» **WORK INSTRUCTION**: Below are records to be repeated in full. Give them exactly.

- Opening Delimiter -

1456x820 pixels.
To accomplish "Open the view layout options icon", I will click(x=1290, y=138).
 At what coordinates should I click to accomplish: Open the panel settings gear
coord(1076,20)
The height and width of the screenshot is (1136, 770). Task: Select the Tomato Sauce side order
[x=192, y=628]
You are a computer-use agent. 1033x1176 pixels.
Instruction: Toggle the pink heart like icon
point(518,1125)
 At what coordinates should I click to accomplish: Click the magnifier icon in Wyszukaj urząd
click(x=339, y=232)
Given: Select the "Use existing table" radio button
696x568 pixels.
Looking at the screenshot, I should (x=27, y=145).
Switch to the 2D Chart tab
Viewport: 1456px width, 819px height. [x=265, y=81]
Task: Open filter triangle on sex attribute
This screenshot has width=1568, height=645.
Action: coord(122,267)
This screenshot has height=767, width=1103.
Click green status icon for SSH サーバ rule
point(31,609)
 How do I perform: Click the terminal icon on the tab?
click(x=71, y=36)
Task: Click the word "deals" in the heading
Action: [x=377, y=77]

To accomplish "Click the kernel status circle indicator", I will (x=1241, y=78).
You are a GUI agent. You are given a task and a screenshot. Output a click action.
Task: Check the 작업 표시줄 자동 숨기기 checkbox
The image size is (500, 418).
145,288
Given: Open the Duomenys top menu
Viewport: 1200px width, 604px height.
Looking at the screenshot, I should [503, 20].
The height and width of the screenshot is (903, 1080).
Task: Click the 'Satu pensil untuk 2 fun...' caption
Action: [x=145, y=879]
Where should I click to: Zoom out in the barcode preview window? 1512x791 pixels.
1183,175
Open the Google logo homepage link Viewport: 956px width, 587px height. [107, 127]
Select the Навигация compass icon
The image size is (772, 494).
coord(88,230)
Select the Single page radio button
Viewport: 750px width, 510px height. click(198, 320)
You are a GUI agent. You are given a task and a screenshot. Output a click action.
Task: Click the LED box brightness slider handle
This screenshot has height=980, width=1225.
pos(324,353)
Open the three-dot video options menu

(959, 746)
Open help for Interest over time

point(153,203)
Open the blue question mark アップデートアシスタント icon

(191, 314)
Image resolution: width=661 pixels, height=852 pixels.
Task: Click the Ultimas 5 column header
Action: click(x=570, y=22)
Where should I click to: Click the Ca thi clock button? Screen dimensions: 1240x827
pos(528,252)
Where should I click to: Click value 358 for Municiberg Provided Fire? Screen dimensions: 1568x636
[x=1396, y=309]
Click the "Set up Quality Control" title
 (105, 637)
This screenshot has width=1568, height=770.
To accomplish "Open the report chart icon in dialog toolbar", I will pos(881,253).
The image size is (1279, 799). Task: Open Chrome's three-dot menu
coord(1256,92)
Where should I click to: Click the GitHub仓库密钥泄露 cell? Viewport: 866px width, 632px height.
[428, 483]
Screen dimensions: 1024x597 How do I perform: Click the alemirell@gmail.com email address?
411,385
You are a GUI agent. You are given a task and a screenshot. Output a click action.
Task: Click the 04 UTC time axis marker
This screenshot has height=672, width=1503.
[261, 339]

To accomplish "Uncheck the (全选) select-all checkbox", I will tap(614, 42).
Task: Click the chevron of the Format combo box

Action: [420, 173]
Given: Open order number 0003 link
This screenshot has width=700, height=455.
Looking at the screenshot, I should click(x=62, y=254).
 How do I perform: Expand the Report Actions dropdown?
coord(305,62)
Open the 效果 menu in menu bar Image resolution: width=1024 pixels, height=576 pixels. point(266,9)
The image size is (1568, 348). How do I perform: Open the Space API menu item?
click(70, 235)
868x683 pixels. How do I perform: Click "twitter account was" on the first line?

- Closing Delimiter -

» **RESPONSE TO THIS TASK**:
1456x820 pixels.
To accomplish "Open the view layout options icon", I will click(x=1290, y=138).
 At what coordinates should I click to accomplish: Open the panel settings gear
coord(1076,20)
The height and width of the screenshot is (1136, 770). Task: Select the Tomato Sauce side order
[x=192, y=628]
You are a computer-use agent. 1033x1176 pixels.
Instruction: Toggle the pink heart like icon
point(518,1125)
 At what coordinates should I click to accomplish: Click the magnifier icon in Wyszukaj urząd
click(x=339, y=232)
Given: Select the "Use existing table" radio button
696x568 pixels.
Looking at the screenshot, I should (x=27, y=145).
Switch to the 2D Chart tab
Viewport: 1456px width, 819px height. [x=265, y=81]
Task: Open filter triangle on sex attribute
This screenshot has width=1568, height=645.
Action: coord(122,267)
This screenshot has height=767, width=1103.
Click green status icon for SSH サーバ rule
point(31,609)
 How do I perform: Click the terminal icon on the tab?
click(x=71, y=36)
Task: Click the word "deals" in the heading
Action: [x=377, y=77]

To accomplish "Click the kernel status circle indicator", I will (x=1241, y=78).
You are a GUI agent. You are given a task and a screenshot. Output a click action.
Task: Check the 작업 표시줄 자동 숨기기 checkbox
The image size is (500, 418).
145,288
Given: Open the Duomenys top menu
Viewport: 1200px width, 604px height.
Looking at the screenshot, I should [503, 20].
The height and width of the screenshot is (903, 1080).
Task: Click the 'Satu pensil untuk 2 fun...' caption
Action: [x=145, y=879]
Where should I click to: Zoom out in the barcode preview window? 1512x791 pixels.
1183,175
Open the Google logo homepage link Viewport: 956px width, 587px height. [107, 127]
Select the Навигация compass icon
The image size is (772, 494).
coord(88,230)
Select the Single page radio button
Viewport: 750px width, 510px height. click(198, 320)
You are a GUI agent. You are given a task and a screenshot. Output a click action.
Task: Click the LED box brightness slider handle
This screenshot has height=980, width=1225.
pos(324,353)
Open the three-dot video options menu

(959, 746)
Open help for Interest over time

point(153,203)
Open the blue question mark アップデートアシスタント icon

(191, 314)
Image resolution: width=661 pixels, height=852 pixels.
Task: Click the Ultimas 5 column header
Action: click(x=570, y=22)
Where should I click to: Click the Ca thi clock button? Screen dimensions: 1240x827
pos(528,252)
Where should I click to: Click value 358 for Municiberg Provided Fire? Screen dimensions: 1568x636
[x=1396, y=309]
Click the "Set up Quality Control" title
 (105, 637)
This screenshot has width=1568, height=770.
To accomplish "Open the report chart icon in dialog toolbar", I will pos(881,253).
The image size is (1279, 799). Task: Open Chrome's three-dot menu
coord(1256,92)
Where should I click to: Click the GitHub仓库密钥泄露 cell? Viewport: 866px width, 632px height.
[428, 483]
Screen dimensions: 1024x597 How do I perform: Click the alemirell@gmail.com email address?
411,385
You are a GUI agent. You are given a task and a screenshot. Output a click action.
Task: Click the 04 UTC time axis marker
This screenshot has height=672, width=1503.
[261, 339]

To accomplish "Uncheck the (全选) select-all checkbox", I will tap(614, 42).
Task: Click the chevron of the Format combo box

Action: [420, 173]
Given: Open order number 0003 link
This screenshot has width=700, height=455.
Looking at the screenshot, I should click(x=62, y=254).
 How do I perform: Expand the Report Actions dropdown?
coord(305,62)
Open the 效果 menu in menu bar Image resolution: width=1024 pixels, height=576 pixels. point(266,9)
The image size is (1568, 348). How do I perform: Open the Space API menu item?
click(70, 235)
868x683 pixels. How do I perform: Click "twitter account was" on the first line?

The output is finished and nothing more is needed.